In her book Inspired, Rachel Held Evans characterized the Bible as a story of mankind’s relationship with God, specifically a cycle of mankind rejecting God and God reconciling with mankind that repeats throughout the Old and New Testaments and continues through today. Any happy ending can only truly be found at the end of Revelation, when universal peace arrives at last after one final period of war and suffering. Until then, we can be spiritually “free” of sin through communion with God. But we cannot be rid of it.
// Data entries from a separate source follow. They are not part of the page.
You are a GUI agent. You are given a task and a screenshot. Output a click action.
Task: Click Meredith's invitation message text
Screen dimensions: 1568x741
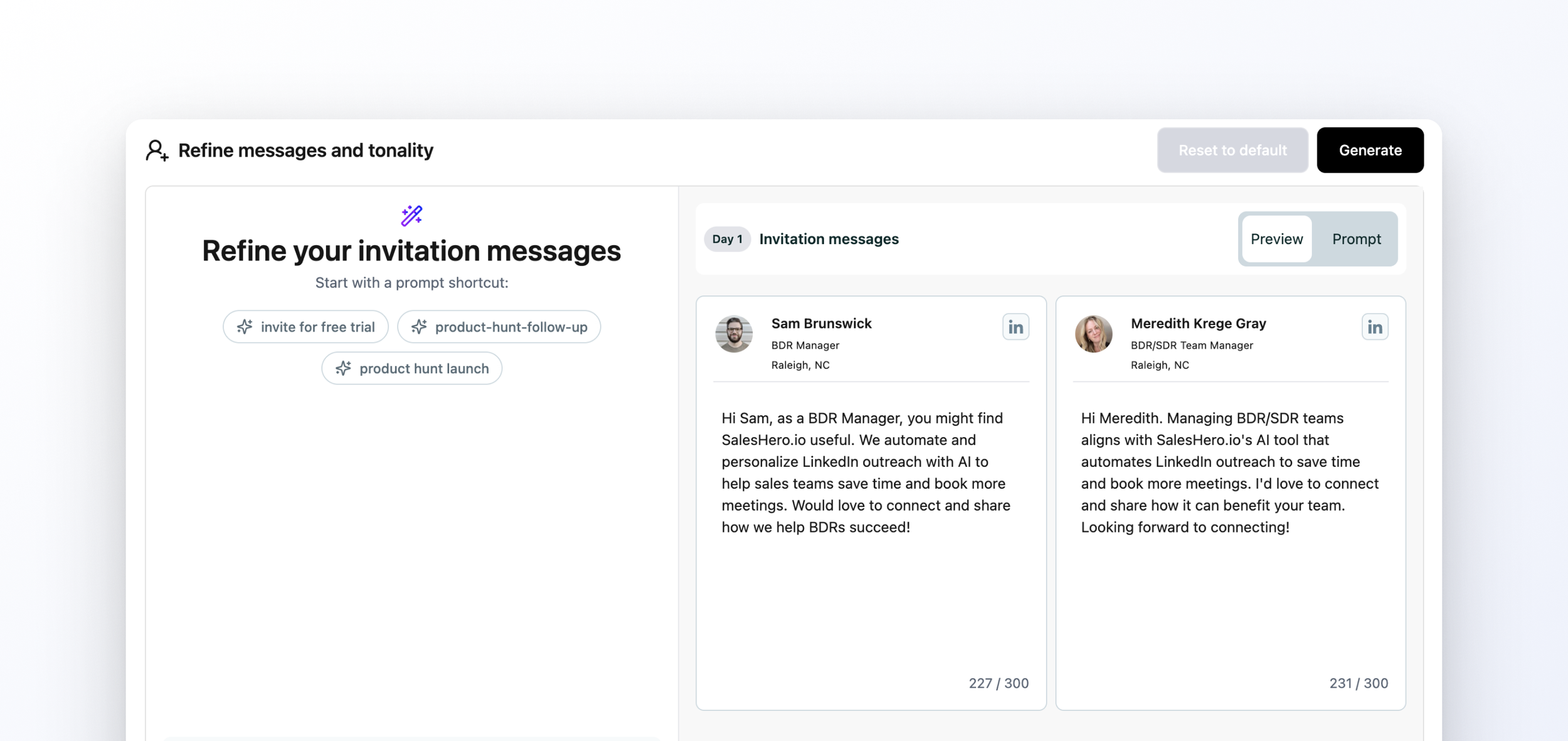point(1229,472)
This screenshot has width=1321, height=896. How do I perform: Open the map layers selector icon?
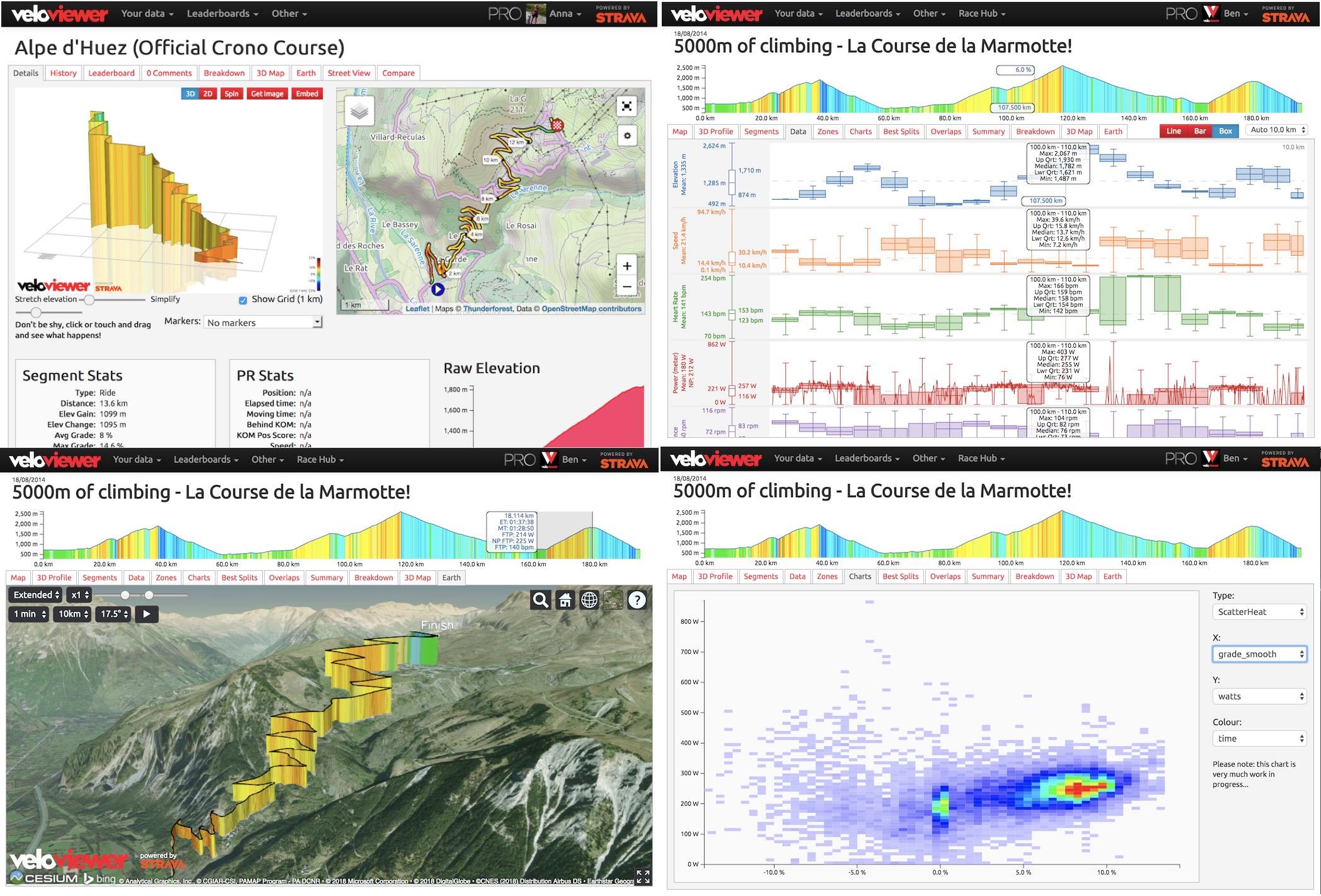[x=359, y=112]
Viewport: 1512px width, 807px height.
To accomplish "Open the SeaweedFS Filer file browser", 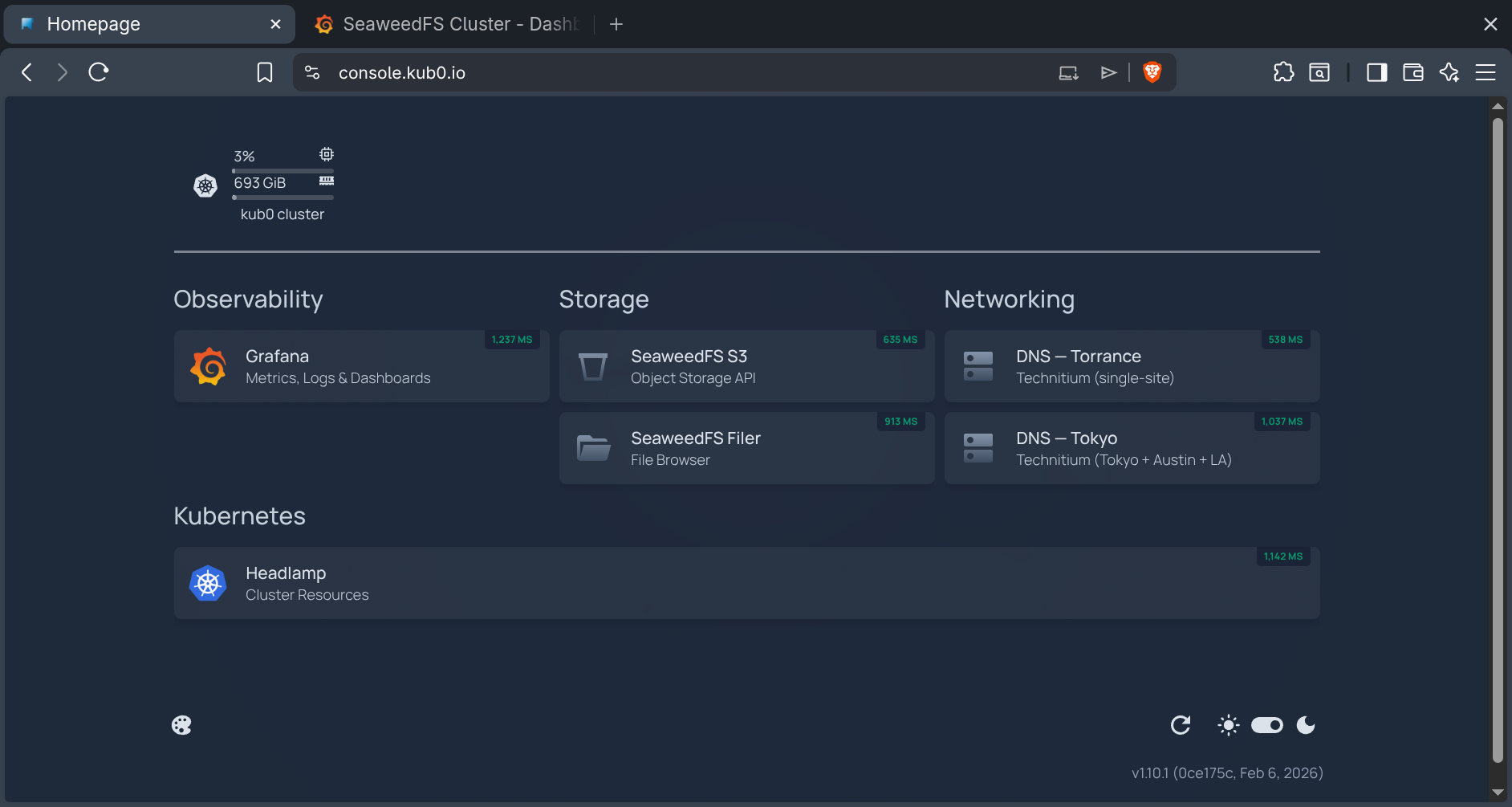I will 746,448.
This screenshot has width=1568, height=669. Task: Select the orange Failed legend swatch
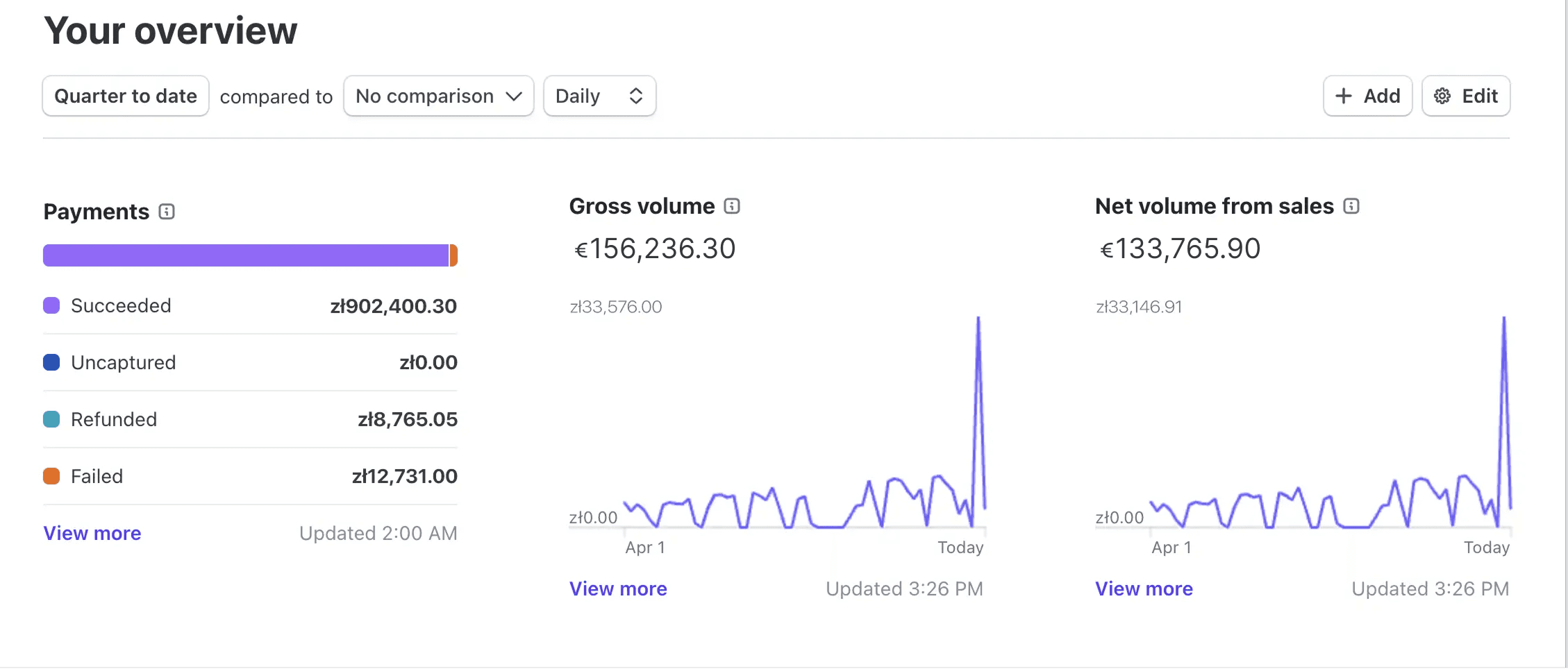51,476
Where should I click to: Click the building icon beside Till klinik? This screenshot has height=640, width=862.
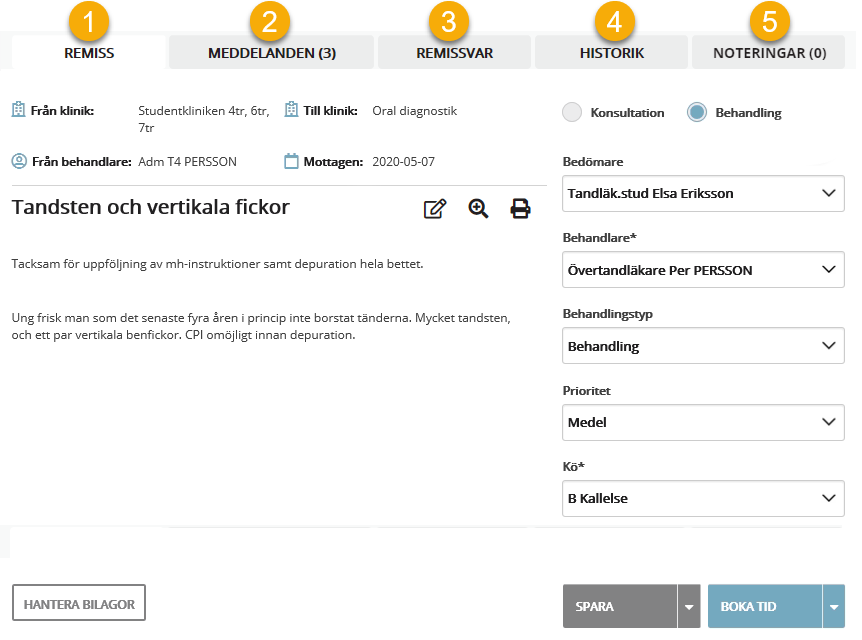(291, 110)
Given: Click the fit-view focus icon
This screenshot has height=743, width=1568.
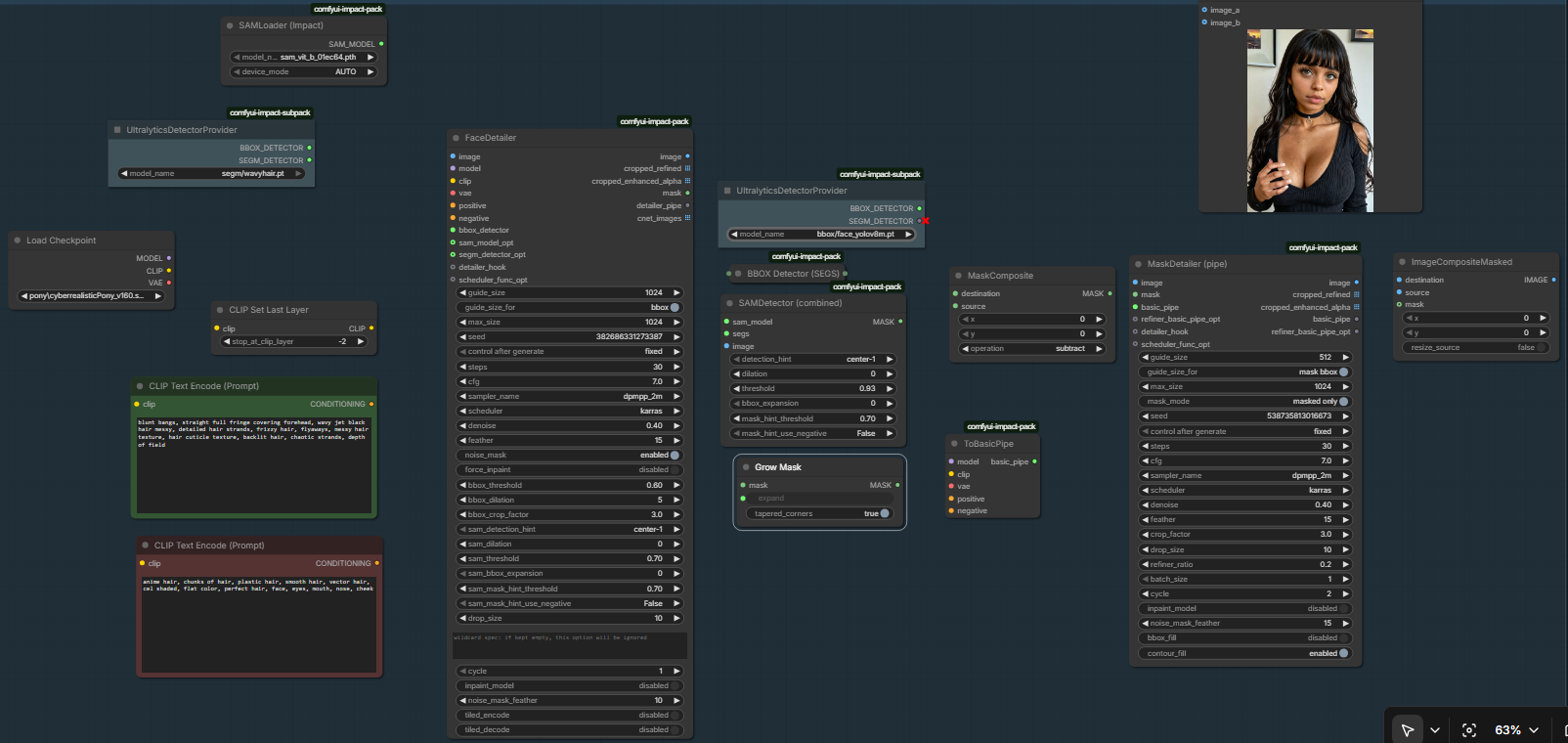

And I fear we’ll see a similar parallel with the eagerly-awaited vaccines. Like the Nativity, the vaccines will be a glorious deliverance, but sin and conflict will continue. Make no mistake, the vaccines will save millions of lives and likely allow a return to something approaching normal life. But the sins that have created so much death and despair won’t go away. The indolence, hypocrisy, and bitter divisions will remain. There will be more pandemics and more vaccines. But there will also be more deaths. There is no vaccine for sin.